O ônibus que transportava os jogadores togoleses, apesar de escoltado pela polícia angolana, foi metralhado por membros da Frente de Libertação do Enclave de Cabinda (Flec), organização separatista que assumiu a autoria do atentado. Por causa do ataque, a seleção de Togo deixou a competição, atendendo a um pedido do governo de seu país.

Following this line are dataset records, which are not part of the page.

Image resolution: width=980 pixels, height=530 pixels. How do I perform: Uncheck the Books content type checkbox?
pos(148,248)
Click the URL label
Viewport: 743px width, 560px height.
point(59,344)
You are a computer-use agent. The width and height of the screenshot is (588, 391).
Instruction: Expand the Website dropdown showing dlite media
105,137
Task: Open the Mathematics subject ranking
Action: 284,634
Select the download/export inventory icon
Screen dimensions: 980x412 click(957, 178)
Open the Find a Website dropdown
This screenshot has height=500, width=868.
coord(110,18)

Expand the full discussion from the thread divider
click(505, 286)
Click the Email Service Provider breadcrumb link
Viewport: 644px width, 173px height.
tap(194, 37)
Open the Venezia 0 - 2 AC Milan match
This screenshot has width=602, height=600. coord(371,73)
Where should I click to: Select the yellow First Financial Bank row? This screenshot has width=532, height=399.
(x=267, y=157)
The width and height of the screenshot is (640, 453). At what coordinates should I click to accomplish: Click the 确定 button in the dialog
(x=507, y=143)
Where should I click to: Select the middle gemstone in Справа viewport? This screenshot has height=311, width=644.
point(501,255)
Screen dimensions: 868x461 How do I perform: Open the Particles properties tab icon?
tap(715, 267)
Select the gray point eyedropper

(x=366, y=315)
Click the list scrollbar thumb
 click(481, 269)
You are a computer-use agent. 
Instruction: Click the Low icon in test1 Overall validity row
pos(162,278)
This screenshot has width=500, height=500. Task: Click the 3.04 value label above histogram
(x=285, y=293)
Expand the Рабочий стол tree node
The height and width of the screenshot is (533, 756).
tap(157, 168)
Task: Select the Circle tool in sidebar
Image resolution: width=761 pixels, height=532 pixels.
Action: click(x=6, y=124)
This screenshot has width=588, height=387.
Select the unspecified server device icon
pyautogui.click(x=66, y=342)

"A situação não é nada agradável. Estamos hospedados em um hotel vigiado por policiais armados até os dentes, e treinamos protegidos por eles. Tudo lembra uma guerra. Sinto-me como em meu país em 1992. No entanto, não tenho medo", declarou Halilhodzic ao jornal bósnio "Avaz".
Halilhodzic afirmou ainda que alguns de seus jogadores receberam ameaças de morte, entre eles o atacante Didier Drogba. O treinador tentou tranquilizá-lo, ao dizer que nenhum atentado poderia ser feito contra ele no estádio. "Estava prevista para ontem uma entrevista coletiva, mas foi cancelada por razões de segurança. A polícia está em alerta máximo e não quer nenhuma situação de risco. A sensação de pânico começa a crescer, pois os rebeldes estão a poucos quilômetros da região onde estão as equipes", disse.
Segundo o bósnio, os jogadores estão "preocupados e com medo", mas precisam "pensar na partida contra Burkina Fasso, pois uma vitória na estreia traria confiança à equipe".
A Costa do Marfim será adversária do Brasil na Copa do Mundo. As duas seleções estão no mesmo grupo - o G, do qual também fazem parte Portugal e Coreia do Norte.